Material for this task section start

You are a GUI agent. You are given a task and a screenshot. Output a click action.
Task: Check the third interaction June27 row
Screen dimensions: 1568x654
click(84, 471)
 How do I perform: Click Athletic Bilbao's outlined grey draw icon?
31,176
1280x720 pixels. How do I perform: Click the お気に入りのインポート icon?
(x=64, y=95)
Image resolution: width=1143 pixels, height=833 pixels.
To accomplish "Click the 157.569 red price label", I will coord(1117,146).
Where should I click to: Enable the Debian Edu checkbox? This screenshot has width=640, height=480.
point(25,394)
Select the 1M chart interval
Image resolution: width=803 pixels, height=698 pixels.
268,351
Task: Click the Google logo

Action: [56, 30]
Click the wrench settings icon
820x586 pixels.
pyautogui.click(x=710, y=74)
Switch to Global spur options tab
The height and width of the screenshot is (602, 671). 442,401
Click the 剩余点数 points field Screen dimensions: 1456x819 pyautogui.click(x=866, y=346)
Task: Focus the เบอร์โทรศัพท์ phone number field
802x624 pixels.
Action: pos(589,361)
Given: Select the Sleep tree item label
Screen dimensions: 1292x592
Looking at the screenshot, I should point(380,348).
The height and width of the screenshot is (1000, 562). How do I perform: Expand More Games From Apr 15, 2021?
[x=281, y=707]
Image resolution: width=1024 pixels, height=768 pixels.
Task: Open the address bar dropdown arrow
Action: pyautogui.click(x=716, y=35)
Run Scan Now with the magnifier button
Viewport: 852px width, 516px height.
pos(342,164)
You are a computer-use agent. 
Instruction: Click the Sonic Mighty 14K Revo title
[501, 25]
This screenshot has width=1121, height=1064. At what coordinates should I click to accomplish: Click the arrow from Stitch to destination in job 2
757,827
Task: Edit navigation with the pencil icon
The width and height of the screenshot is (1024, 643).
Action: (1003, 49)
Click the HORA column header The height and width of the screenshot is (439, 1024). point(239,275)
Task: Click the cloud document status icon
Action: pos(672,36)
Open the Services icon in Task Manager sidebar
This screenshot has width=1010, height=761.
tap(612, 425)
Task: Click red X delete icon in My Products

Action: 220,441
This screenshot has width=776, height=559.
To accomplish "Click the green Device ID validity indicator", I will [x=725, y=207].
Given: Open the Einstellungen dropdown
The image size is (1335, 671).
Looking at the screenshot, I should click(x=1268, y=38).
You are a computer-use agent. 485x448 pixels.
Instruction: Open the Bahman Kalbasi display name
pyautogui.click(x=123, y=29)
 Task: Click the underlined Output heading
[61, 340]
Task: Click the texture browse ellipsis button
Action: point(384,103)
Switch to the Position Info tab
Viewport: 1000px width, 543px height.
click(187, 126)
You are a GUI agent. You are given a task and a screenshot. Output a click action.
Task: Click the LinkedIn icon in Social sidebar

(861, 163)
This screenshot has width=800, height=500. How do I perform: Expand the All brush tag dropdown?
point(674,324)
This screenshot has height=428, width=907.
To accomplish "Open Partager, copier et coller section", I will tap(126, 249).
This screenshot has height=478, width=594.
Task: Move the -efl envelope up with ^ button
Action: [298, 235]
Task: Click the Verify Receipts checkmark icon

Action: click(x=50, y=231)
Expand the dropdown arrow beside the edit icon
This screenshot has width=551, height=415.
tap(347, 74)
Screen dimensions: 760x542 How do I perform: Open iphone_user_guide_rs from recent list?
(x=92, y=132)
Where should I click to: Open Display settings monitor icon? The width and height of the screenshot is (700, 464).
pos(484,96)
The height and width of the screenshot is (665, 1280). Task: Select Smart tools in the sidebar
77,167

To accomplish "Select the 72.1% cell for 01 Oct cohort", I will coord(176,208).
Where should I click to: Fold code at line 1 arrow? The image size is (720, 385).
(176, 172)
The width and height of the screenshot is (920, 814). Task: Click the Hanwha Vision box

Material for this task section end

◆ Exercise directions: The data must be transcribed in full. Every word stays the same.

◆ Solution to this task:
You are a GUI agent. You are given a task and a screenshot. Output a click action.
Task: Check the third interaction June27 row
Screen dimensions: 1568x654
click(84, 471)
 How do I perform: Click Athletic Bilbao's outlined grey draw icon?
31,176
1280x720 pixels. How do I perform: Click the お気に入りのインポート icon?
(x=64, y=95)
Image resolution: width=1143 pixels, height=833 pixels.
To accomplish "Click the 157.569 red price label", I will coord(1117,146).
Where should I click to: Enable the Debian Edu checkbox? This screenshot has width=640, height=480.
point(25,394)
Select the 1M chart interval
Image resolution: width=803 pixels, height=698 pixels.
268,351
Task: Click the Google logo

Action: [56, 30]
Click the wrench settings icon
820x586 pixels.
pyautogui.click(x=710, y=74)
Switch to Global spur options tab
The height and width of the screenshot is (602, 671). 442,401
Click the 剩余点数 points field Screen dimensions: 1456x819 pyautogui.click(x=866, y=346)
Task: Focus the เบอร์โทรศัพท์ phone number field
802x624 pixels.
Action: pos(589,361)
Given: Select the Sleep tree item label
Screen dimensions: 1292x592
Looking at the screenshot, I should point(380,348).
The height and width of the screenshot is (1000, 562). How do I perform: Expand More Games From Apr 15, 2021?
[x=281, y=707]
Image resolution: width=1024 pixels, height=768 pixels.
Task: Open the address bar dropdown arrow
Action: pyautogui.click(x=716, y=35)
Run Scan Now with the magnifier button
Viewport: 852px width, 516px height.
pos(342,164)
You are a computer-use agent. 
Instruction: Click the Sonic Mighty 14K Revo title
[501, 25]
This screenshot has width=1121, height=1064. At what coordinates should I click to accomplish: Click the arrow from Stitch to destination in job 2
757,827
Task: Edit navigation with the pencil icon
The width and height of the screenshot is (1024, 643).
Action: (1003, 49)
Click the HORA column header The height and width of the screenshot is (439, 1024). point(239,275)
Task: Click the cloud document status icon
Action: pos(672,36)
Open the Services icon in Task Manager sidebar
This screenshot has width=1010, height=761.
tap(612, 425)
Task: Click red X delete icon in My Products

Action: 220,441
This screenshot has width=776, height=559.
To accomplish "Click the green Device ID validity indicator", I will [x=725, y=207].
Given: Open the Einstellungen dropdown
The image size is (1335, 671).
Looking at the screenshot, I should click(x=1268, y=38).
You are a computer-use agent. 485x448 pixels.
Instruction: Open the Bahman Kalbasi display name
pyautogui.click(x=123, y=29)
 Task: Click the underlined Output heading
[61, 340]
Task: Click the texture browse ellipsis button
Action: point(384,103)
Switch to the Position Info tab
Viewport: 1000px width, 543px height.
click(187, 126)
You are a GUI agent. You are given a task and a screenshot. Output a click action.
Task: Click the LinkedIn icon in Social sidebar

(861, 163)
This screenshot has width=800, height=500. How do I perform: Expand the All brush tag dropdown?
point(674,324)
This screenshot has height=428, width=907.
To accomplish "Open Partager, copier et coller section", I will tap(126, 249).
This screenshot has height=478, width=594.
Task: Move the -efl envelope up with ^ button
Action: [298, 235]
Task: Click the Verify Receipts checkmark icon

Action: click(x=50, y=231)
Expand the dropdown arrow beside the edit icon
This screenshot has width=551, height=415.
tap(347, 74)
Screen dimensions: 760x542 How do I perform: Open iphone_user_guide_rs from recent list?
(x=92, y=132)
Where should I click to: Open Display settings monitor icon? The width and height of the screenshot is (700, 464).
pos(484,96)
The height and width of the screenshot is (665, 1280). Task: Select Smart tools in the sidebar
77,167

To accomplish "Select the 72.1% cell for 01 Oct cohort", I will coord(176,208).
Where should I click to: Fold code at line 1 arrow? The image size is (720, 385).
(176, 172)
The width and height of the screenshot is (920, 814). Task: Click the Hanwha Vision box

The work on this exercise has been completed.